Now, accurately mark the true center of the swing arm. Install the cradle/swing arm assembly in the frame with the PTFE washer clearance set to zero. Measure in from each side plate to determine where the center is, and mark the spot on the top of the swing arm. If your frame is not bent, this should be exactly on the center line of the motorcycle.
Swing Arm Bushing Oil Reservoir
After you instal the spindle end caps, the finishing touch for this assembly is to install a 1/4" x 28 t.p.i. allen screw with a hole drilled through the center, in place of the screw that fixes the spindle to the cradle. The screw needs a 1/8" (or thicker) spacer that is the same o.d. as the screw head. Put a piece of clear fuel line about 18" long onto the screw head and secure it with a hose clamp. If you don't have the spacer under the screw head, the tubing won't stay on. Trim the hose to a convenient length, cable-tie it to your frame, and you now have a place to fill the swing arm spindle oil reservoir so you can see if you have oil in it! NCNOC member Robert Newman came up with this idea and has kits available.
The Rear Wheel
At this point, you can check your rear wheel to make sure it is properly centered in the swing arm. Install the rear wheel so that it is straight in the swing arm and spin it to make sure it is true. If it is not, it must be trued at this time. Look to see if the center of the rim or tire is in line with the centerline mark you made on the swing arm. You can also measure the distance from the frame tube (adjacent to the iso mounting plate) to the rim. Note that the edge of the tire will be noticeably closer to the swing arm on the right side. This is normal. The swing arm is not symmetrical because the engine and cradle assembly is offset 1/4". If the wheel does not line up correctly, you will need to have the spokes adjusted to move the rim over. Don't do this yourself unless you know what you are doing.

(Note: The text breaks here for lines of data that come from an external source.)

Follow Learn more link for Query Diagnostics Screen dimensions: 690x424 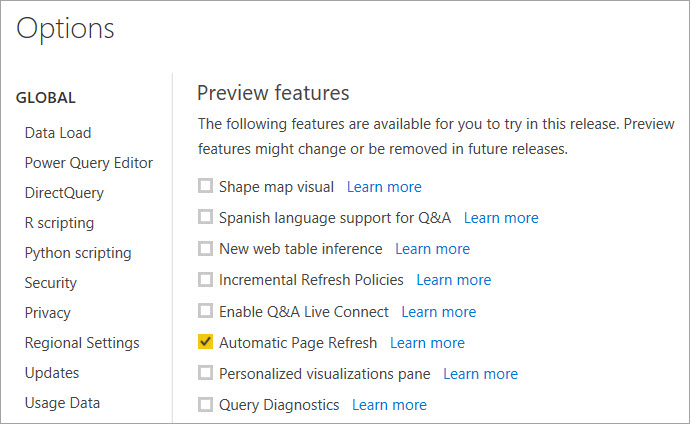389,405
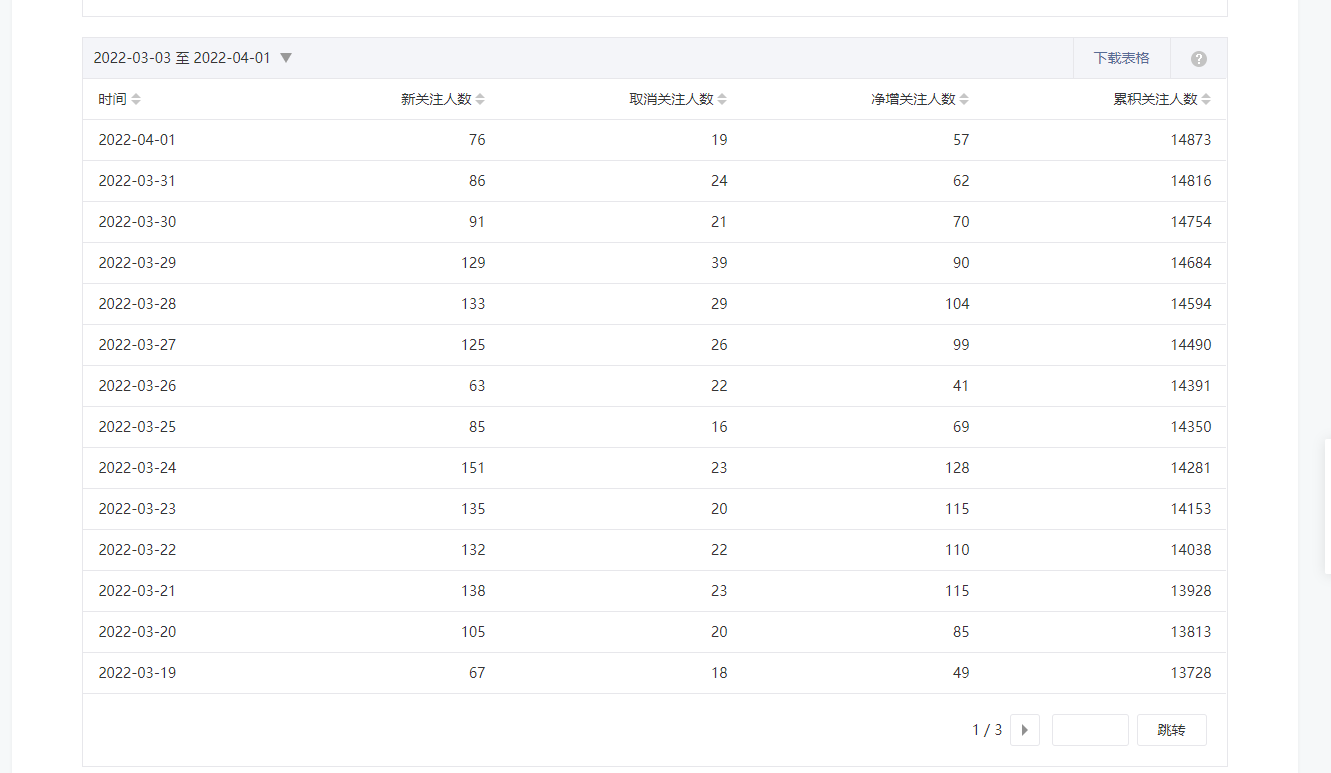Click the sort arrows next to 新关注人数

[x=480, y=99]
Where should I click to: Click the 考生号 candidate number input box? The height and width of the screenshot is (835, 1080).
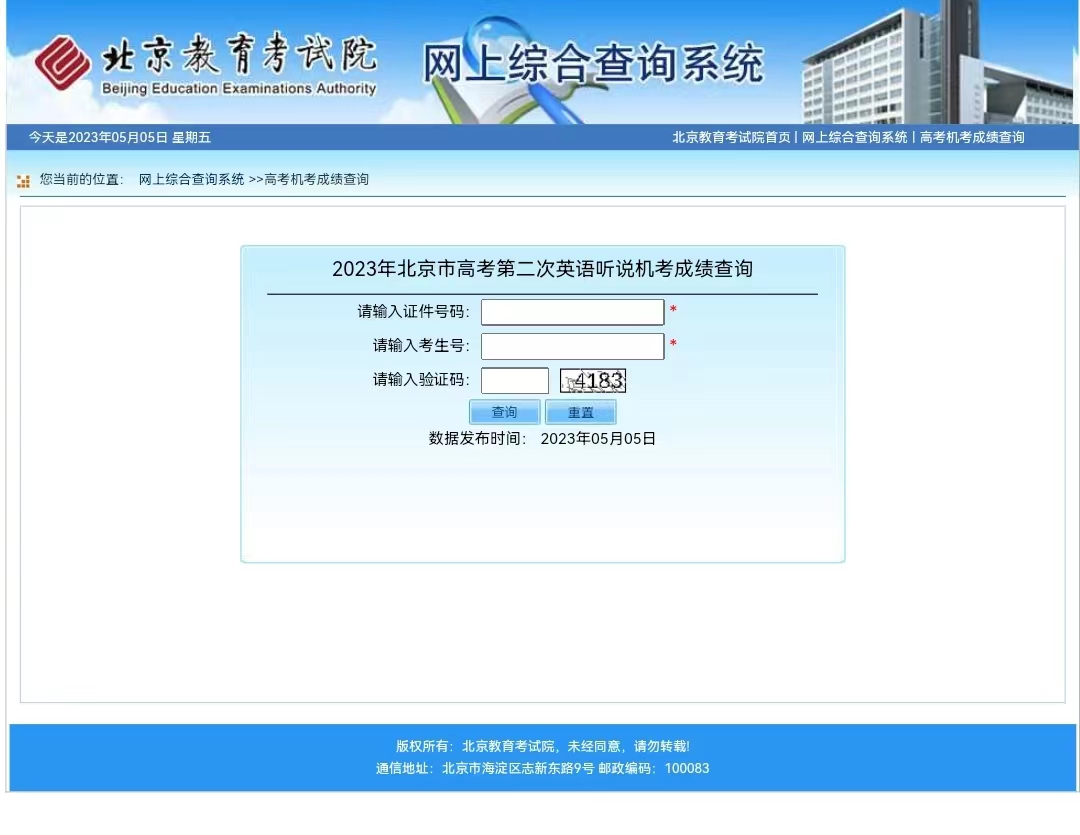572,346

Fitting the Isolastic Head Steady
When you get an isolastic head steady, you will notice that they don't come with instructions. I have never seen any information on how to properly install one. This method is the best one that I could figure out and should be undertaken after all the straightening work described above if you want the best results. It may also be better to get this part in regular steel, not stainless steel. The stainless alloy in the one that I got seemed a little soft, and stainless steel tends to distort more when welded. More importantly, the non-magnetic stainless steel can't easily be squared on a magnetic precision grinder.
Before you proceed, you need to do two things to your top end pieces. Every Norton cylinder block that Ken has ever seen has the head gasket (top) surface out of square with the cylinder base by .0065". They are very consistent. Every single one is off by exactly the same amount. Fortunately, Norton registered the cylinder bores off the base flange, so the top surface can be safely made parallel to the base by grinding. If you have any doubts, check your bores to make sure they are straight in relation to the base flange first.

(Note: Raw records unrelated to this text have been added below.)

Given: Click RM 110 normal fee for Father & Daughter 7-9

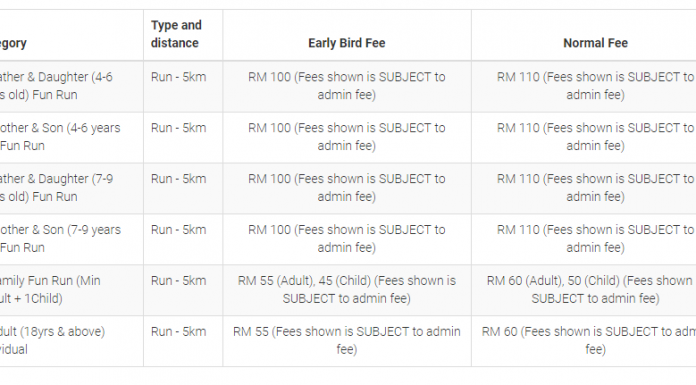Looking at the screenshot, I should point(595,188).
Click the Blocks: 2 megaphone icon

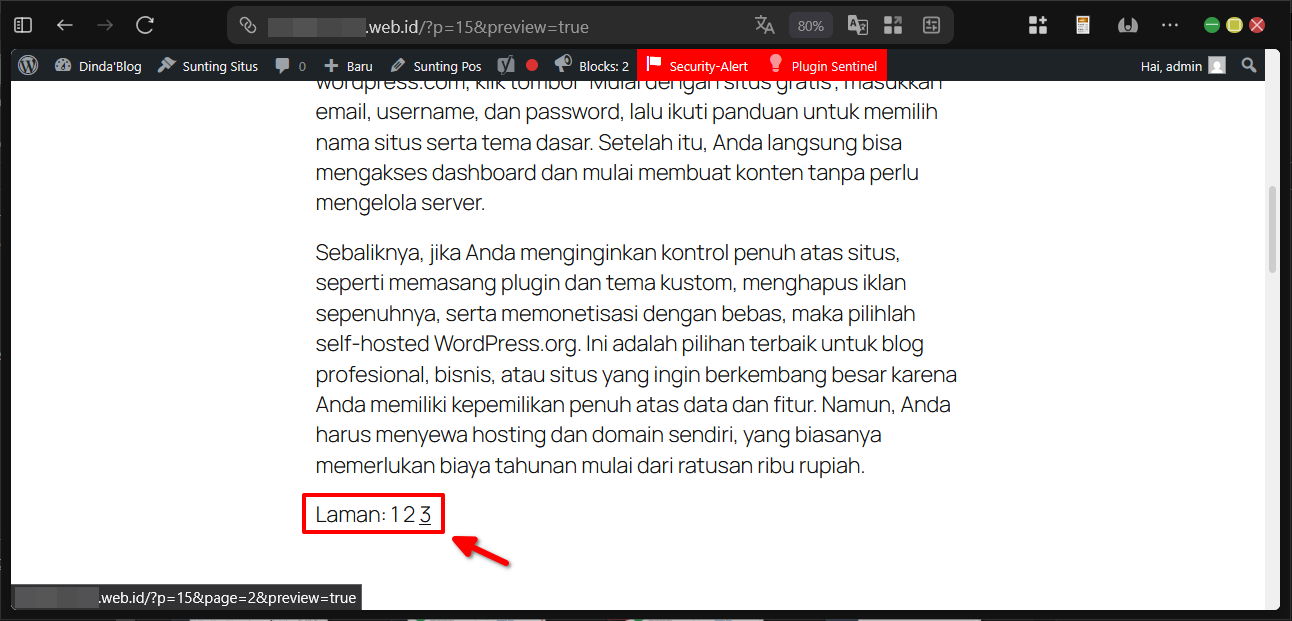562,65
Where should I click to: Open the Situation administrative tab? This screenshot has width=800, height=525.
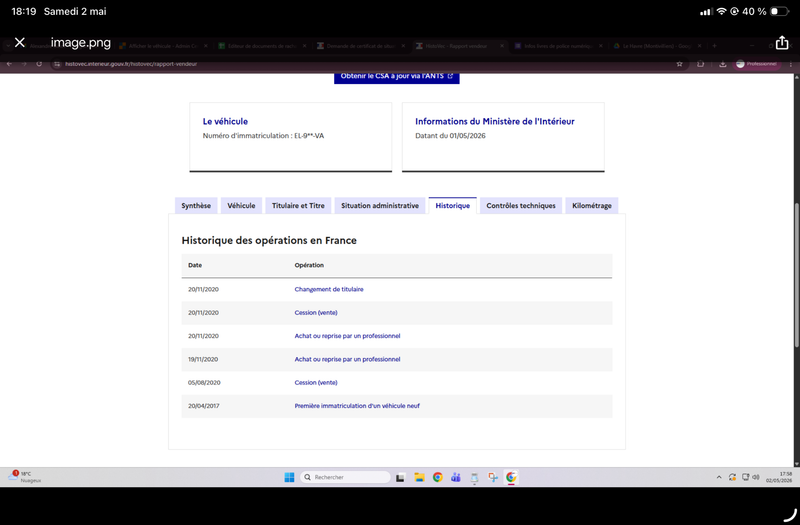tap(380, 206)
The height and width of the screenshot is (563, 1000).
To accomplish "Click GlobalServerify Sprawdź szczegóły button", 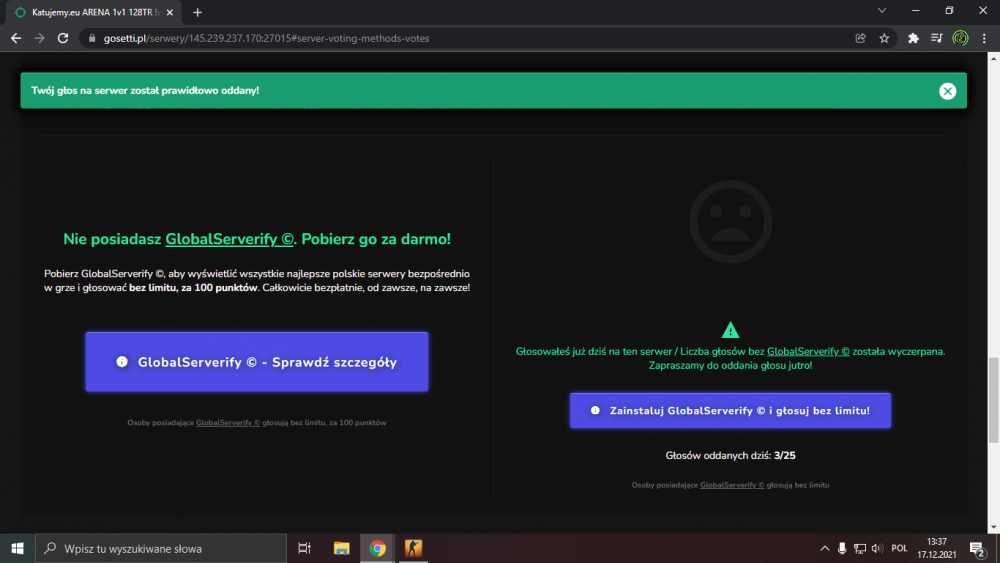I will [x=256, y=362].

On the head, the head gasket surface needs to be milled flat. The top surface of the rocker box has three flat spots, to which the head steady bolts, that need to be milled flat as well. The two surfaces also need to be parallel. This may not seem like much, but out-of-squareness is cumulative and all of these surfaces will have an effect on how well the top iso mounts.
We installed the correctly-spaced complete front motor mount with empty crank cases in the frame. The front and rear isos were both set to zero clearance and tightened. I then mounted the cylinders, head gasket and head. I assembled the top iso, tightened the iso nuts and checked the clearance. You must have some measurable clearance to accomplish the next step. If there is none (like mine had when I got it), this should be solved when you square the sides, or you can add a small shim washer between the iso rubbers inside the tube. (If you use a shim washer, you can glue one side to one iso rubber center tube using silicone seal or some other suitable adhesive to keep it from falling out of place when you remove the bolt.).
Once you have some clearance, measure it. Add to this measurement front iso shims (they should fit the top mount) of a thickness such that the combination will be the total amount of final clearance you want to have. For example, if you have .010" clearance before adding shims, and you want a total final clearance of .010", add a shim that is .005" to each side (.010" total) and tighten the assembly. This will leave .005" clearance per side when the shims are removed later.If you have squared the faces of all three iso mounts, .010" total final clearance will work. If you haven't squared everything, you may want .015" to .020".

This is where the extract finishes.